In fact, Infosys is down almost 20% since it declared its Q4 results on April 13, while TCS is up almost 10%, after it declared its Q4 results on April 23.
Most of the mutual funds, foreign funds and institutions hold shares of either Infosys Technologies or TCS or even both. If Infosys has fallen almost 20%, in the last few days, then it has to be institutional selling, since individuals cannot liquidate such large quantity of stock.
Clearly, there is a portfolio churning going on among institutional investors and fund houses (FIIs included), for those who want to own IT stocks. The preference now is to sell Infosys and buy the TCS stock.
The reasons for doing so are not to difficult to fathom. While Infosys has given a bleak guidance for revenues for 2012-2013, TCS has painted a more robust picture. Infosys gave lower-than-expected revenue guidance for 2012-2013 of $7,553 million-7,692 million, showing a full-year growth of 8-10 per cent. This is way below the growth projected by NASSCOM for the IT sector at 11-14%.
At the same time, the TCS CEO and MD said, “With our customer-centric approach, strong solution set and investments in game-changing technologies like mobility, big data and cloud, we remain well positioned to help our customers transform and drive growth in their businesses.”

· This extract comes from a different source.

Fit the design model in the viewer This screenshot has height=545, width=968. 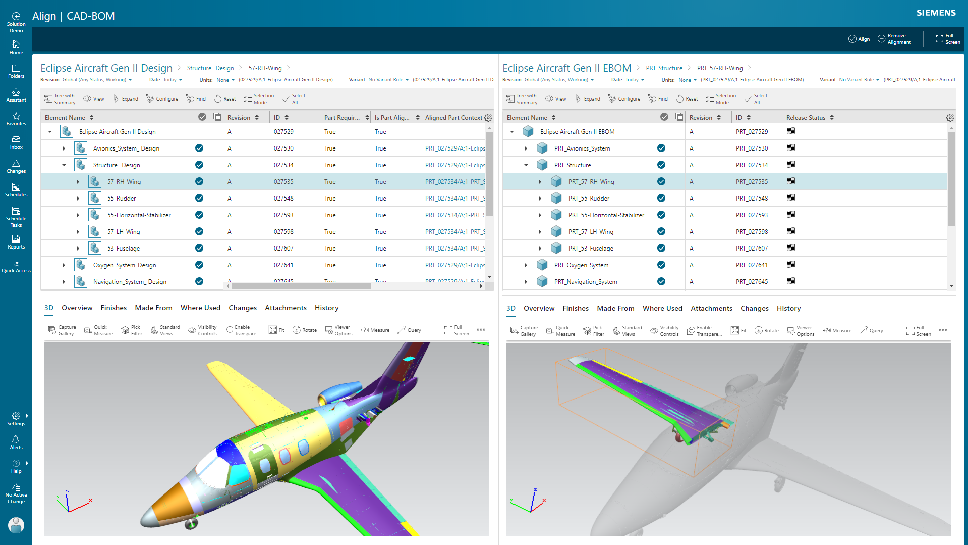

Clearly, there are indications that TCS is likely to do well, going forward, while Infosys will have growth subdued. In fact, Infosys has had other problems too.
The company has said that the US authorities are investigating the company for likely errors in employer eligibility documents of its staff. Infosys has said that the action could affect it materially.
It's not going too well for Infosys at the moment, a stock that has perhaps generated investor wealth like none other. How long the bad patch will last it's difficult to say. Until then, we would continue to see Infosys shares drifting lower and TCS shares rising.